Screenshot grounding data:
────────
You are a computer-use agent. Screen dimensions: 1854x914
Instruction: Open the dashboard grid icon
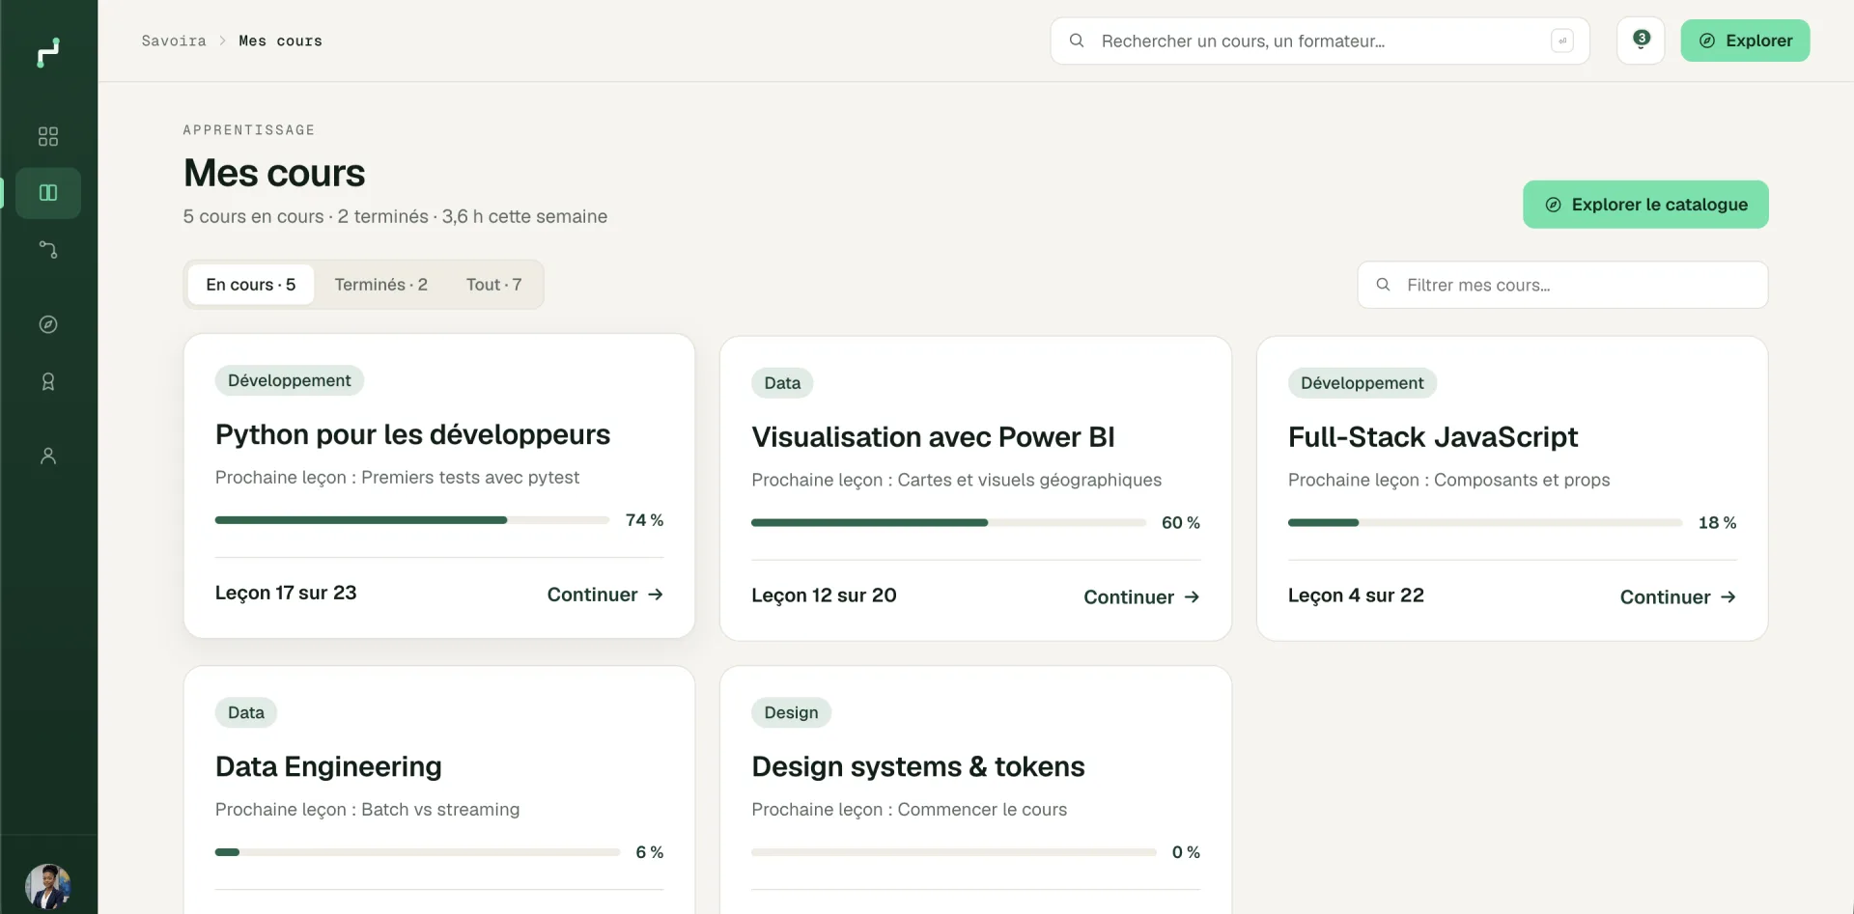48,136
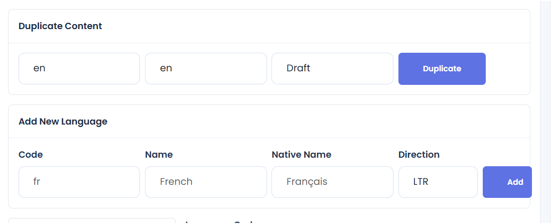This screenshot has height=224, width=552.
Task: Click the empty header area of the Add New Language card
Action: [x=317, y=122]
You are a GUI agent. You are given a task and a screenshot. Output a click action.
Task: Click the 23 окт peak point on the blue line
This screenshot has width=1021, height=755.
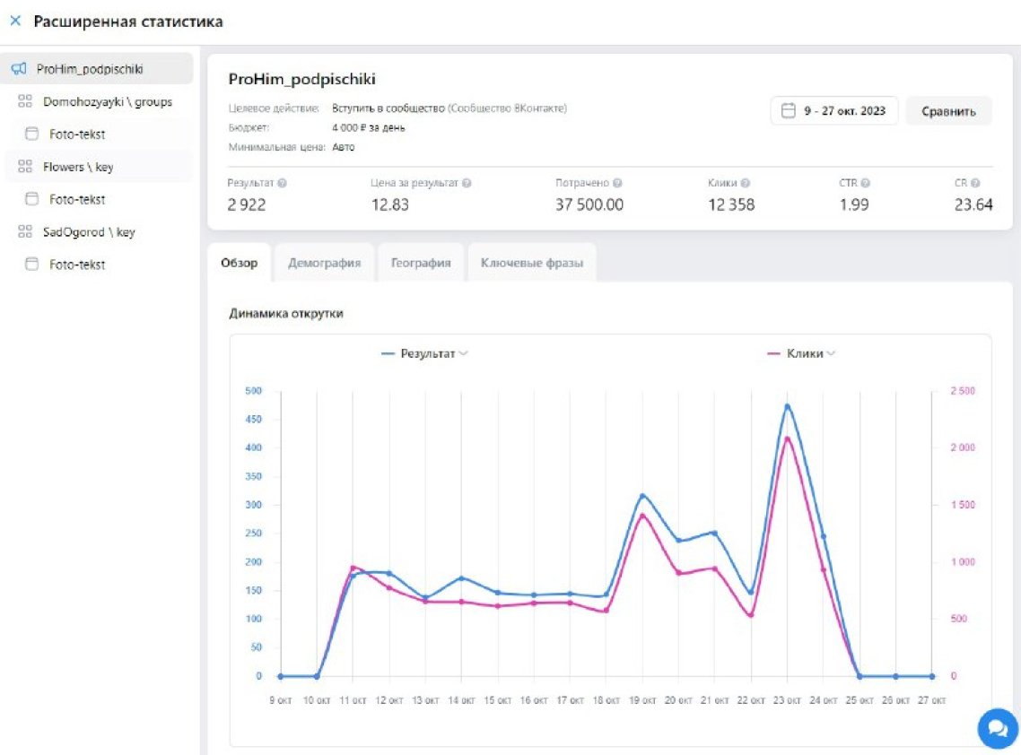787,406

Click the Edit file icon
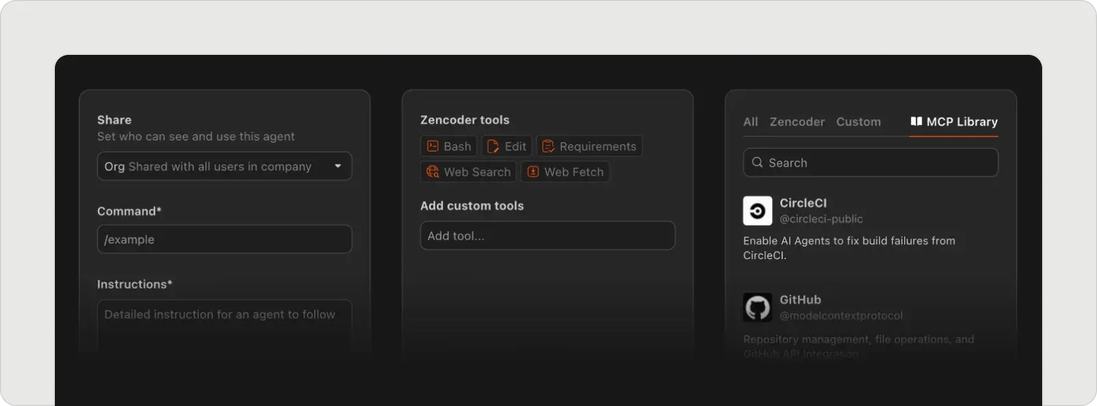(493, 146)
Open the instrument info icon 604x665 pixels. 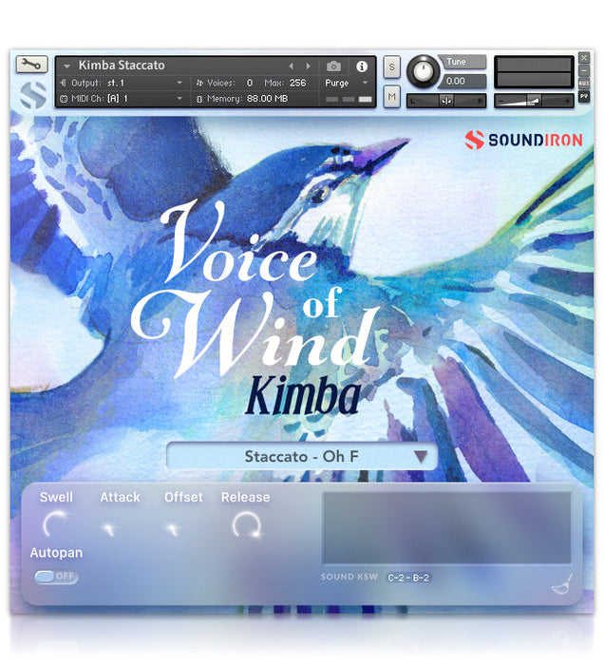pos(361,67)

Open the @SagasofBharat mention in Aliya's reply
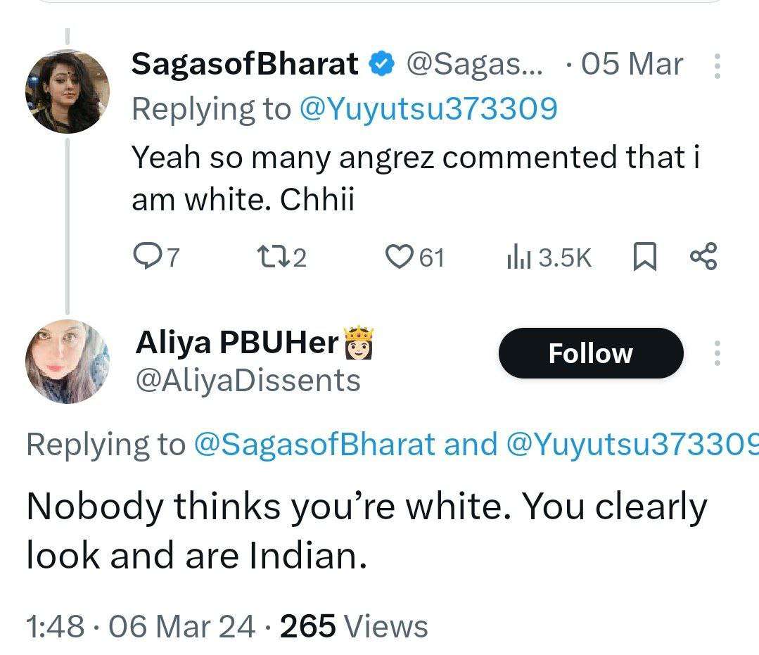point(314,444)
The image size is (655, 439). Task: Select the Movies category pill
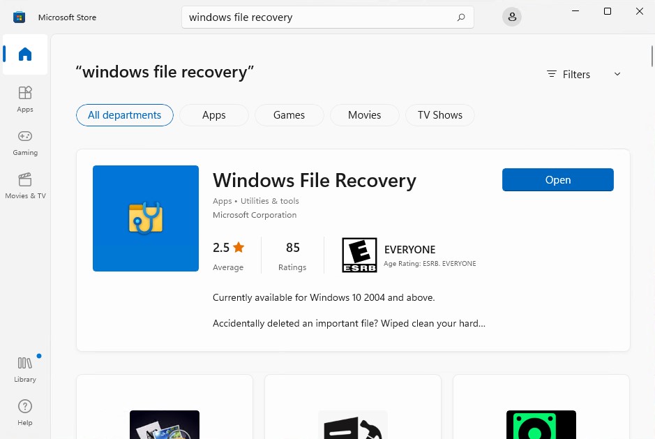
────────
▶ **WHAT IS NEEDED**
Could you transcribe exactly the lines from the line containing "Open the @SagasofBharat" through the final line of the records, both included, and nothing beyond them? The pictures should be left out.

▶ **SOLUTION**
Open the @SagasofBharat mention in Aliya's reply
point(314,444)
The image size is (655, 439). Task: Select the Movies category pill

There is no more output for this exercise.